● PROBLEM DETAILS:
Going down the listing below, print exactly each line from the one with "Screen dimensions: 600x420" up to and including the one with "Open the Navigate menu", and skip the rest.

** DATA IN THIS EXERCISE follows **

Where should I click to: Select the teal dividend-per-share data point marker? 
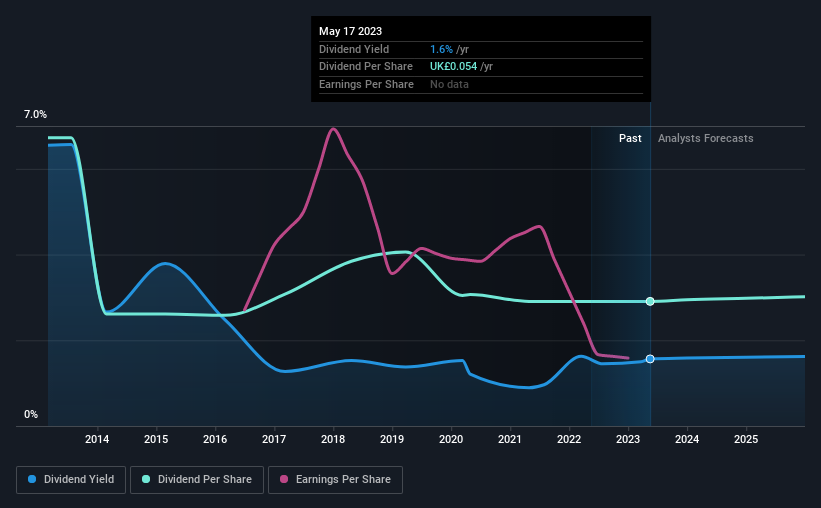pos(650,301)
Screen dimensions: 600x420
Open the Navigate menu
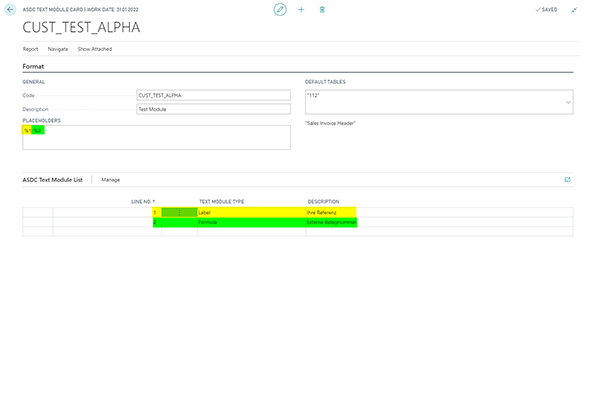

** End of DATA IN THIS EXERCISE **
** DATA IN THIS EXERCISE follows **

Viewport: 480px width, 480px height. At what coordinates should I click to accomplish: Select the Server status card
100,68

** End of DATA IN THIS EXERCISE **

● EXPECTED ANSWER:
Screen dimensions: 600x420
Open the Navigate menu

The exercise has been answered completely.